_Your instructions_: Please revise the rows below by replacing "arrow button" with "arrow icon" and leaving everything else unchanged. Leave the pictures out of your answer.

::::::::::

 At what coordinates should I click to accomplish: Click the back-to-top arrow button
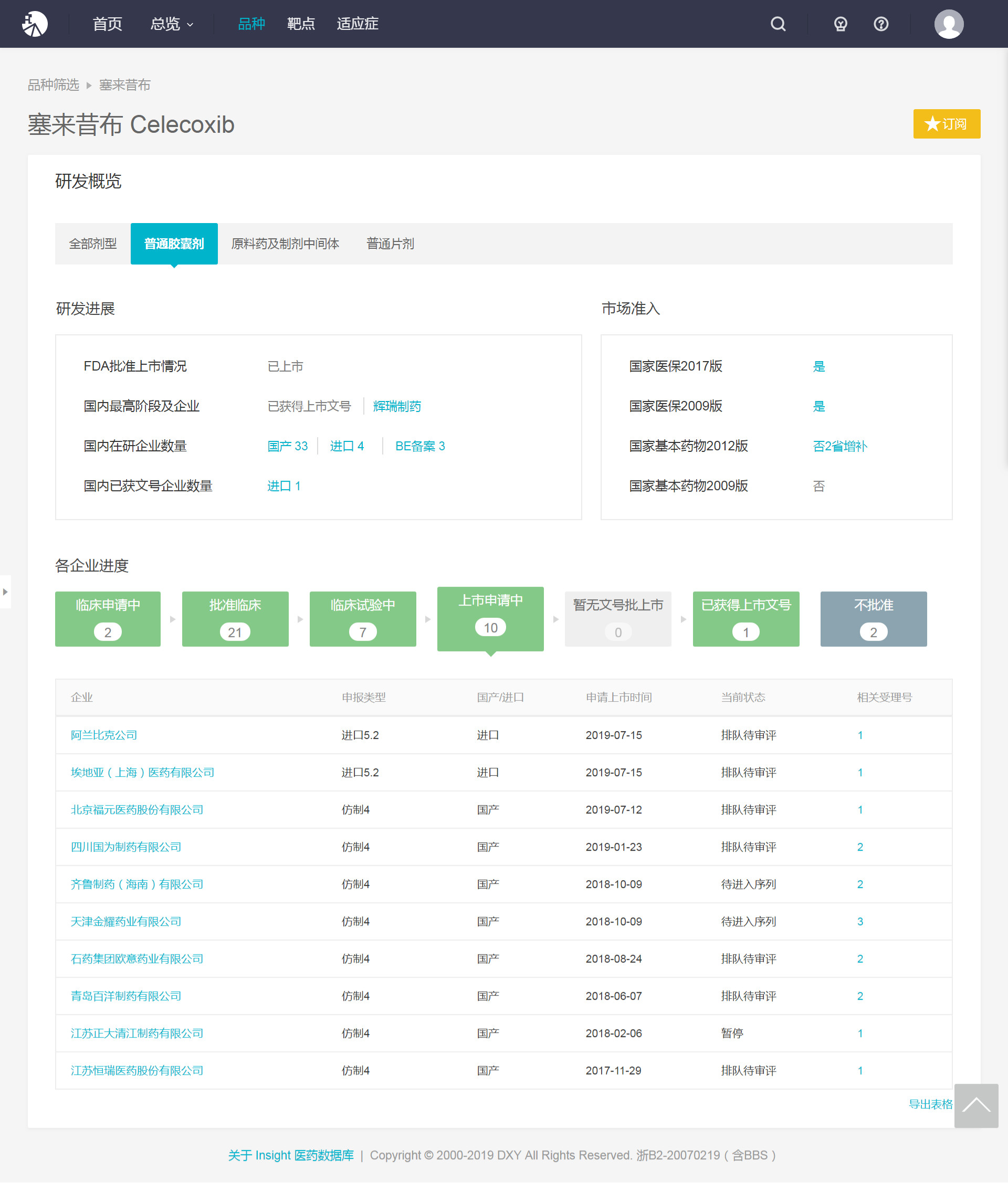pyautogui.click(x=976, y=1106)
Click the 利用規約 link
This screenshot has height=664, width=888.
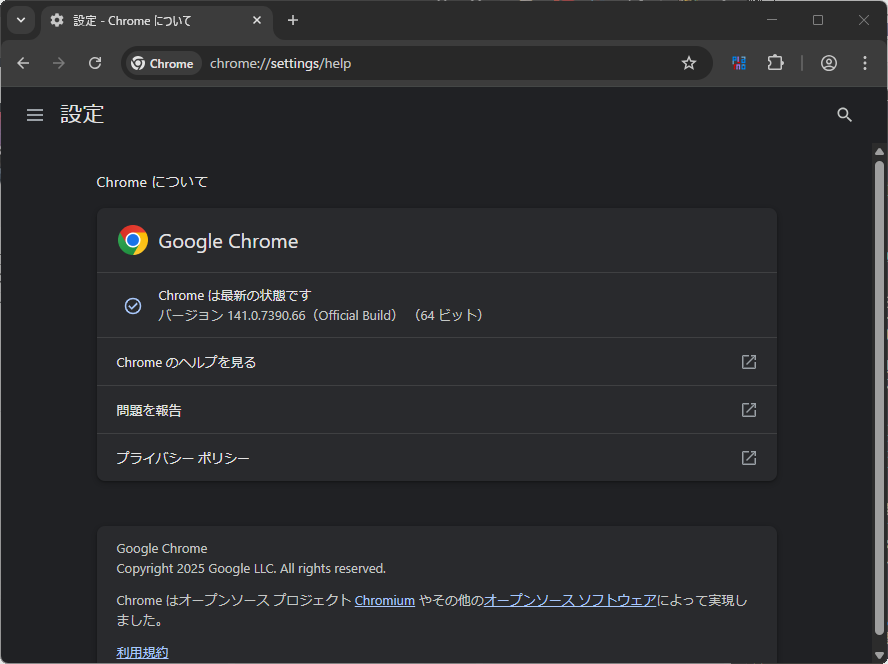point(142,652)
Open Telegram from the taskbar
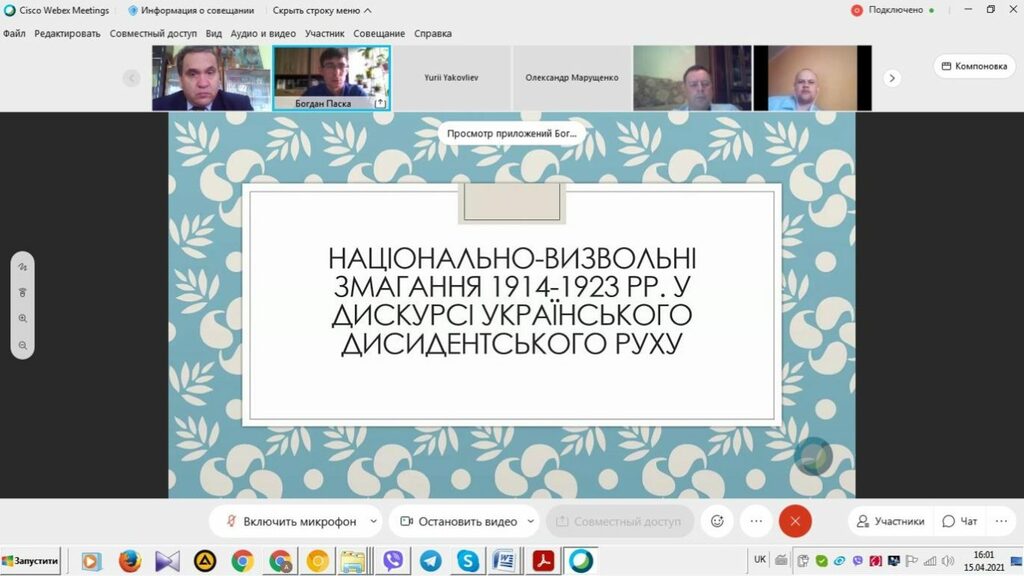 pos(430,561)
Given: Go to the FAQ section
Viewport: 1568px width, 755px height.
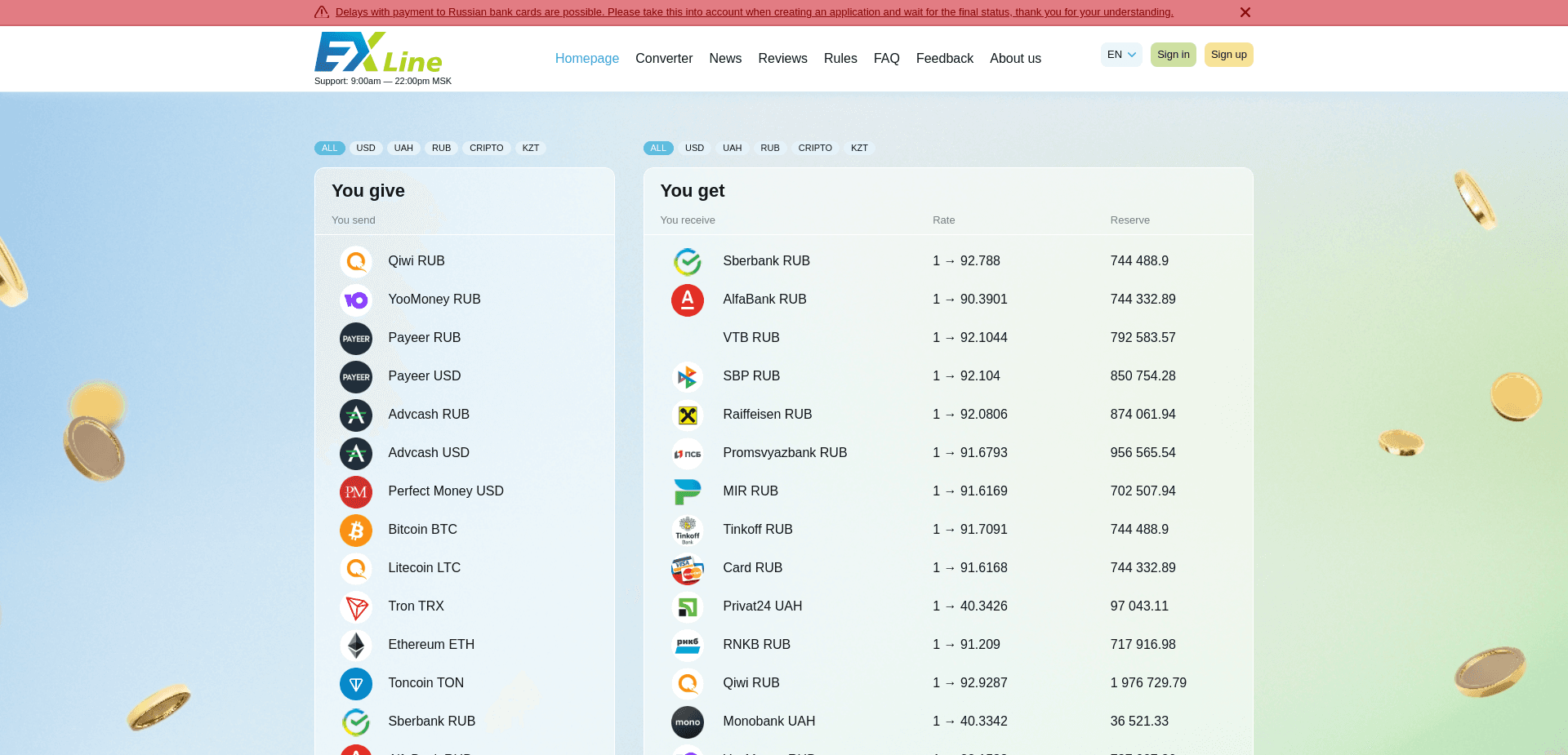Looking at the screenshot, I should pos(886,58).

::::::::::

_Output for this task_:
 At what coordinates should I click to accomplish: Click the back-to-top arrow icon
pyautogui.click(x=976, y=1106)
Click the 利用規約 link
This screenshot has height=664, width=888.
point(142,652)
Open Telegram from the taskbar
 pos(430,561)
Given: Go to the FAQ section
Viewport: 1568px width, 755px height.
Looking at the screenshot, I should pos(886,58).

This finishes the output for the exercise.